Eye on Asia | Which is scarier: US Fed raising interest rates, or Donald Trump ratcheting up his trade war?
- With the Dow giving up its 2018 gains, the stock market is fizzling as proof that Trump’s policies are winners
- Tame inflation in the US supports the Fed’s current rate policies, which continue the pattern set by the previous Fed chairman
Asia could be excused for feeling a bit “fed up” with Donald Trump’s antics - literally.
The US leader is engaged in an unprecedented tit-for-tat with the Federal Reserve over interest rate hikes. The Fed isn’t just any central bank. It is the keeper of the dollar and Treasury securities that are the core of the global financial system and a key pillar of Asia’s economic model. And now its credibility is potential roadkill, as Trump seeks to flip two different narratives.

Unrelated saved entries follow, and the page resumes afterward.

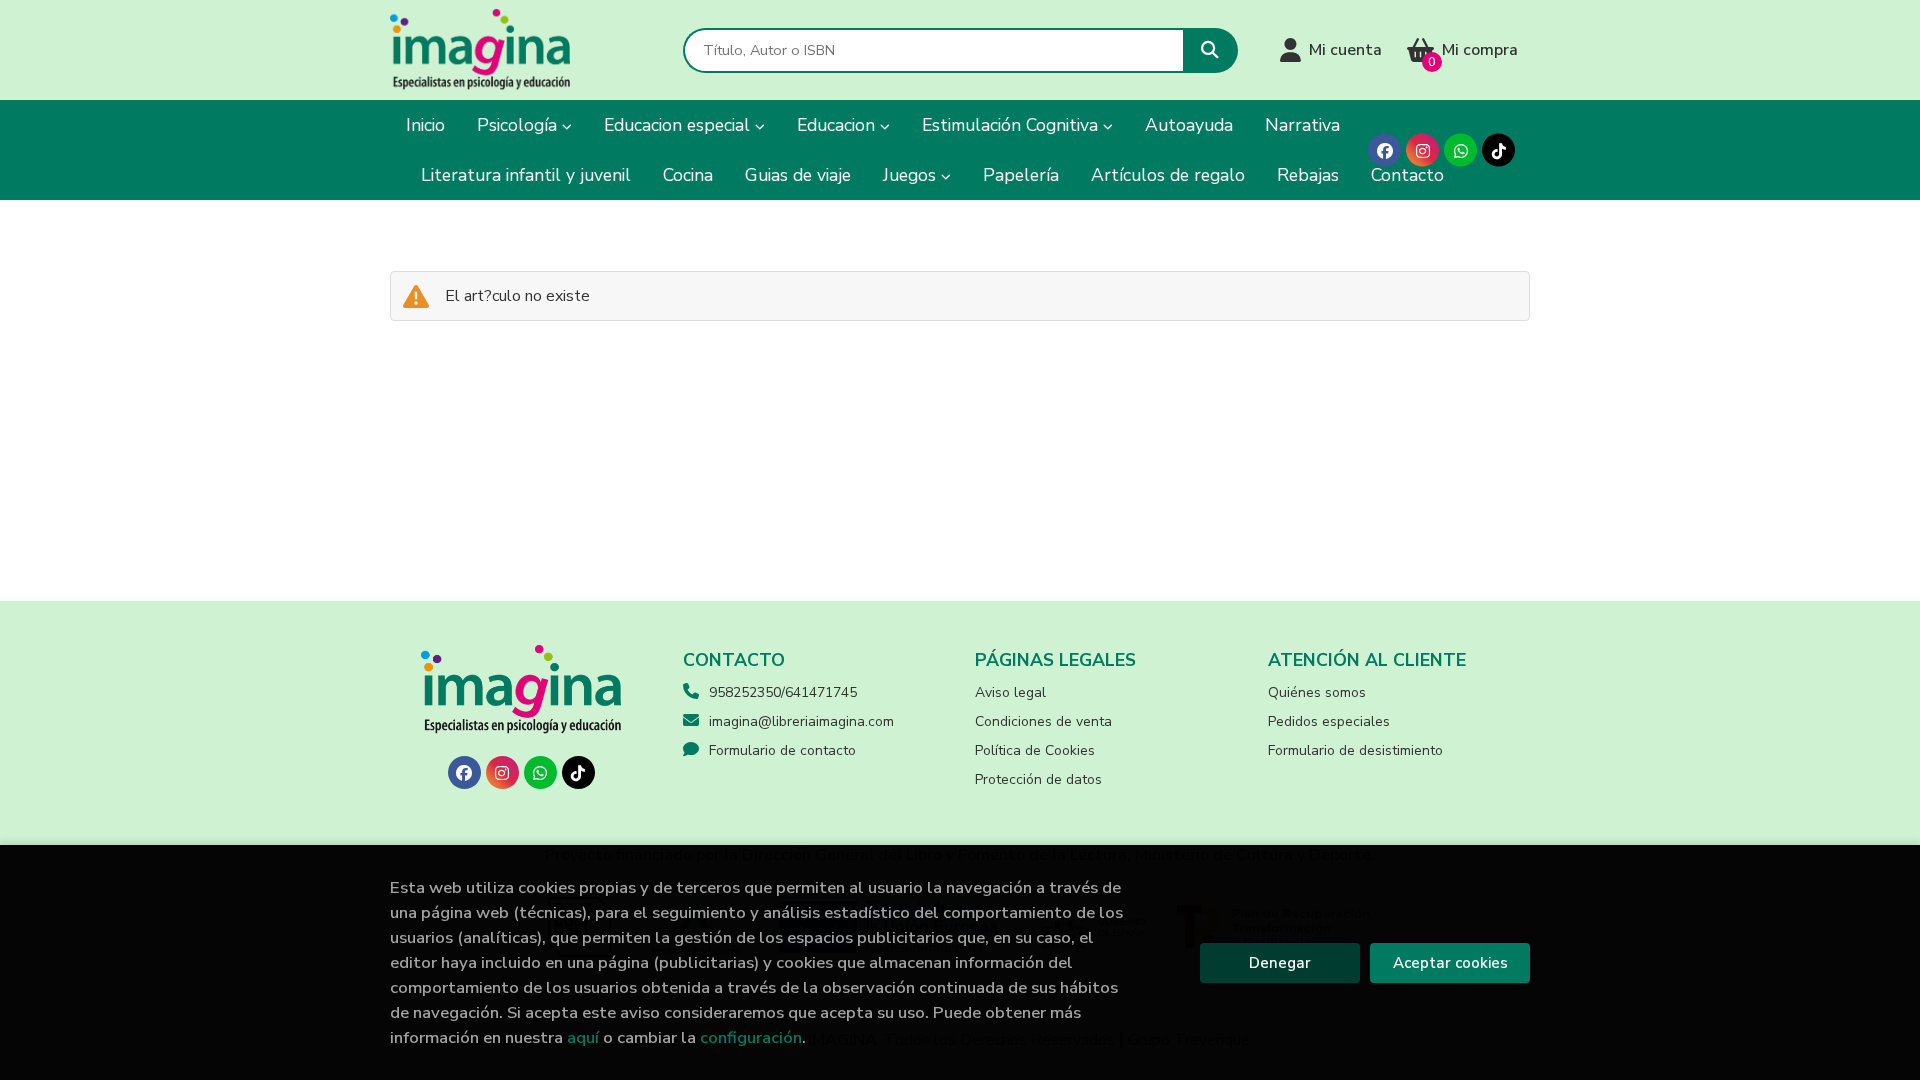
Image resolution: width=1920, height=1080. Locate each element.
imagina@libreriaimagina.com (801, 721)
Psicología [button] (519, 125)
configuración (751, 1037)
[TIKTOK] (1498, 150)
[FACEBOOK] (1384, 150)
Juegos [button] (912, 175)
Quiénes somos (1317, 692)
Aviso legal (1010, 692)
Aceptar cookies (1450, 963)
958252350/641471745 (783, 692)
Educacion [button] (838, 125)
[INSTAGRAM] (1422, 150)
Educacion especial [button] (679, 125)
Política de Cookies (1035, 750)
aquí (583, 1037)
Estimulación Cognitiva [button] (1012, 125)
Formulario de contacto (782, 750)
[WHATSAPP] (1460, 150)
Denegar (1280, 963)
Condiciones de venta (1043, 721)
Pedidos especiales (1329, 721)
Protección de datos (1038, 779)
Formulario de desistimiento (1355, 750)
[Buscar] (1210, 50)
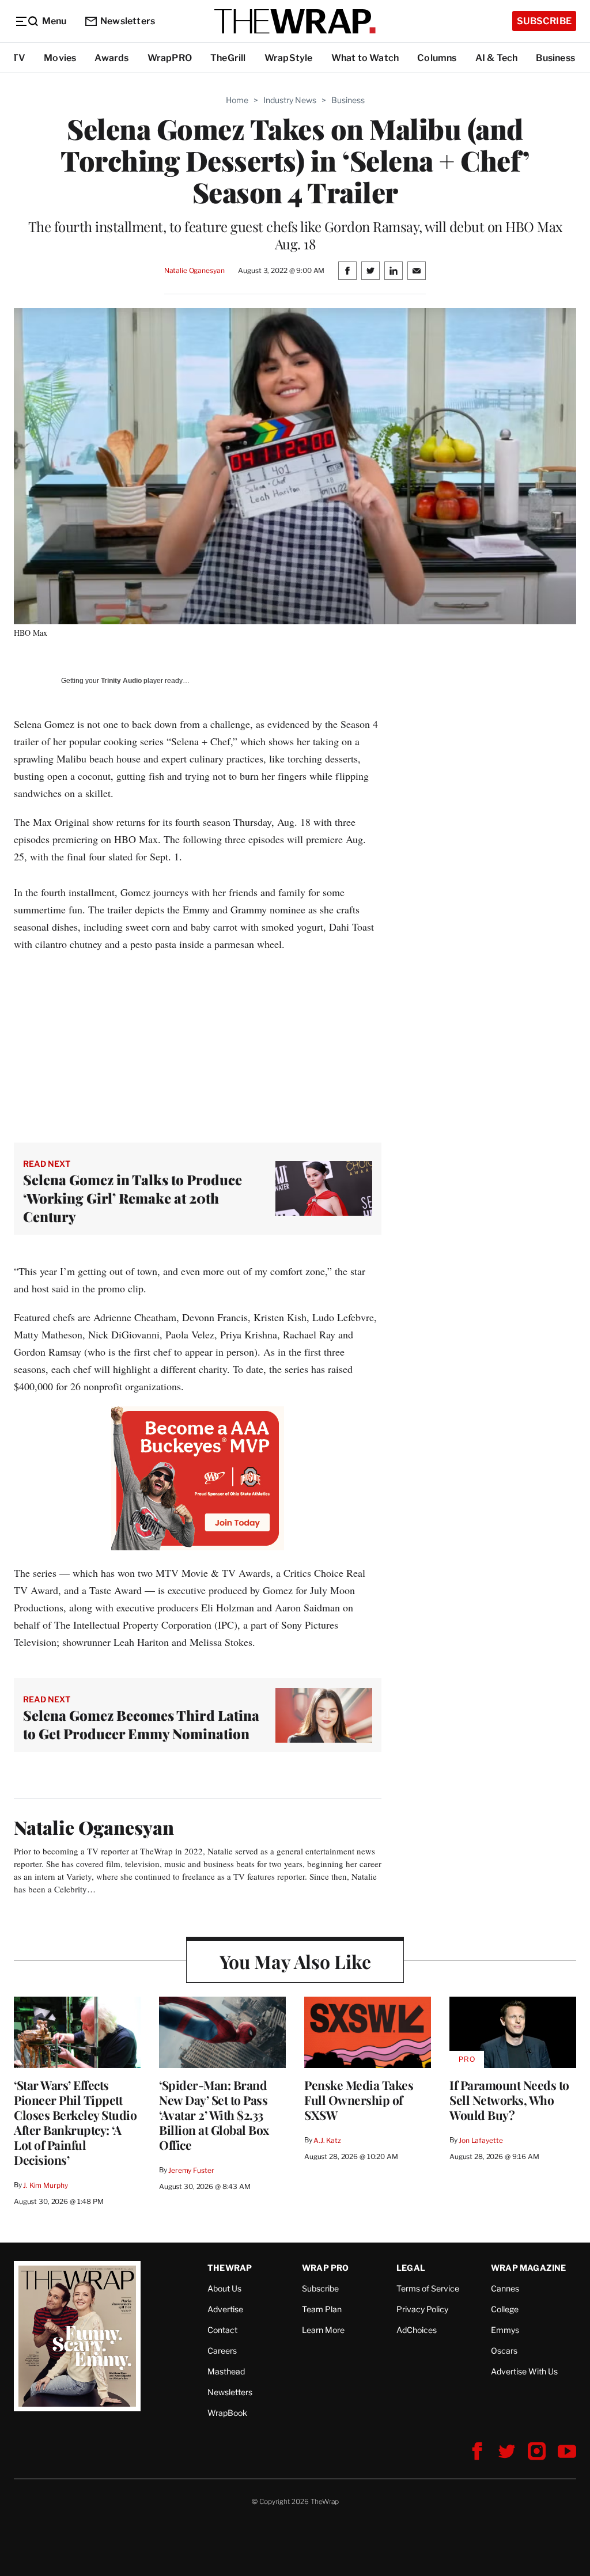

One is to dodge the blame for Wall Street’s volatility. The stock market gains that Trump touts ad nauseum as proof that his economic policies are winners, are fizzling. The Dow Jones Industrial Average has now effectively given up its 2018 gains. The other: to pull attention away from the bull market in Trump scandals.
The former issue requires copious cognitive dissonance. With economic growth north of 4 per cent and unemployment south of that level, Fed borrowing costs are arguably too low. One can argue tame inflation supports the Fed’s current target of keeping rates at between 2 per cent and 2.25 per cent. Yet recent jumps in 10-year Treasury yields to seven-year highs suggest that inflation expectations are bubbling up.
Jerome Powell, Trump’s hand-picked Fed chairman, has been anything but “crazy,” as the president calls him.
Since grabbing the monetary reins in February, Powell’s team has tightened modestly twice, continuing a pattern that his predecessor Janet Yellen started in 2015.